#### Aim of the task:
The full listing is to be written out again, unchanged.

#### Information shown:

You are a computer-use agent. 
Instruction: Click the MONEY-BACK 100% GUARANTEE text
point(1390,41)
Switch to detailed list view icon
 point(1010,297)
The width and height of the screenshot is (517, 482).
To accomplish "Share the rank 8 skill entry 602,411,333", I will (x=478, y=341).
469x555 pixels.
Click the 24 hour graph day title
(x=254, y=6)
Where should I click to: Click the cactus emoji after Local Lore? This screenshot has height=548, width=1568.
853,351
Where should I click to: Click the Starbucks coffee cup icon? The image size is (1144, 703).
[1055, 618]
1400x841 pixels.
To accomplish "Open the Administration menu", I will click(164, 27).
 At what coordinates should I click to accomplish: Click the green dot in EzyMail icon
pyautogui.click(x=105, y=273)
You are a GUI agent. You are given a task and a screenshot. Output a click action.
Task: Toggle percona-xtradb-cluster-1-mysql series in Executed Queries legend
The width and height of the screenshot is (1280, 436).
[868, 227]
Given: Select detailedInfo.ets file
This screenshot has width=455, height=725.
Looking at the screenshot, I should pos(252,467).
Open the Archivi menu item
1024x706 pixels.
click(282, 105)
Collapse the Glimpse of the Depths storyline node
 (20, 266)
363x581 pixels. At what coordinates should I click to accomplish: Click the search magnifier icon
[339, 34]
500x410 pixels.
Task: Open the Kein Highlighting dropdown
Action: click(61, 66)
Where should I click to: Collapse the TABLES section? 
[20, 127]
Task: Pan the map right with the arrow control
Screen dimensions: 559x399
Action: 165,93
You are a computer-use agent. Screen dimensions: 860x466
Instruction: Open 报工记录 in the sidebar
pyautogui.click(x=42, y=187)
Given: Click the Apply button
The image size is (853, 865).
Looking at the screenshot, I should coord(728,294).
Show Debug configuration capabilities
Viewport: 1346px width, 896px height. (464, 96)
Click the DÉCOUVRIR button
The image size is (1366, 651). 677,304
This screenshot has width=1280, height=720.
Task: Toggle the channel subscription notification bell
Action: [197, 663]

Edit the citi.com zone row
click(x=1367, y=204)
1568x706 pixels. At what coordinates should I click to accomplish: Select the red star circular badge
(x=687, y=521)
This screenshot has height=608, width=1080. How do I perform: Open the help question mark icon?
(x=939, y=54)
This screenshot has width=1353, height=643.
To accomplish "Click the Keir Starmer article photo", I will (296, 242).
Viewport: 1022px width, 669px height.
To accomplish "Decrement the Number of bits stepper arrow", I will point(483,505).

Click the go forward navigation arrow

#### Output for this exercise:
You are a computer-use agent. 
Instruction: Click the MONEY-BACK 100% GUARANTEE text
point(1390,41)
Switch to detailed list view icon
 point(1010,297)
The width and height of the screenshot is (517, 482).
To accomplish "Share the rank 8 skill entry 602,411,333", I will (x=478, y=341).
469x555 pixels.
Click the 24 hour graph day title
(x=254, y=6)
Where should I click to: Click the cactus emoji after Local Lore? This screenshot has height=548, width=1568.
853,351
Where should I click to: Click the Starbucks coffee cup icon? The image size is (1144, 703).
[1055, 618]
1400x841 pixels.
To accomplish "Open the Administration menu", I will click(164, 27).
 At what coordinates should I click to accomplish: Click the green dot in EzyMail icon
pyautogui.click(x=105, y=273)
You are a GUI agent. You are given a task and a screenshot. Output a click action.
Task: Toggle percona-xtradb-cluster-1-mysql series in Executed Queries legend
The width and height of the screenshot is (1280, 436).
[868, 227]
Given: Select detailedInfo.ets file
This screenshot has width=455, height=725.
Looking at the screenshot, I should pos(252,467).
Open the Archivi menu item
1024x706 pixels.
click(282, 105)
Collapse the Glimpse of the Depths storyline node
 (20, 266)
363x581 pixels. At what coordinates should I click to accomplish: Click the search magnifier icon
[339, 34]
500x410 pixels.
Task: Open the Kein Highlighting dropdown
Action: click(61, 66)
Where should I click to: Collapse the TABLES section? 
[20, 127]
Task: Pan the map right with the arrow control
Screen dimensions: 559x399
Action: 165,93
You are a computer-use agent. Screen dimensions: 860x466
Instruction: Open 报工记录 in the sidebar
pyautogui.click(x=42, y=187)
Given: Click the Apply button
The image size is (853, 865).
Looking at the screenshot, I should coord(728,294).
Show Debug configuration capabilities
Viewport: 1346px width, 896px height. (464, 96)
Click the DÉCOUVRIR button
The image size is (1366, 651). 677,304
This screenshot has width=1280, height=720.
Task: Toggle the channel subscription notification bell
Action: [197, 663]

Edit the citi.com zone row
click(x=1367, y=204)
1568x706 pixels. At what coordinates should I click to accomplish: Select the red star circular badge
(x=687, y=521)
This screenshot has height=608, width=1080. How do I perform: Open the help question mark icon?
(x=939, y=54)
This screenshot has width=1353, height=643.
To accomplish "Click the Keir Starmer article photo", I will (296, 242).
Viewport: 1022px width, 669px height.
To accomplish "Decrement the Number of bits stepper arrow", I will point(483,505).

Click the go forward navigation arrow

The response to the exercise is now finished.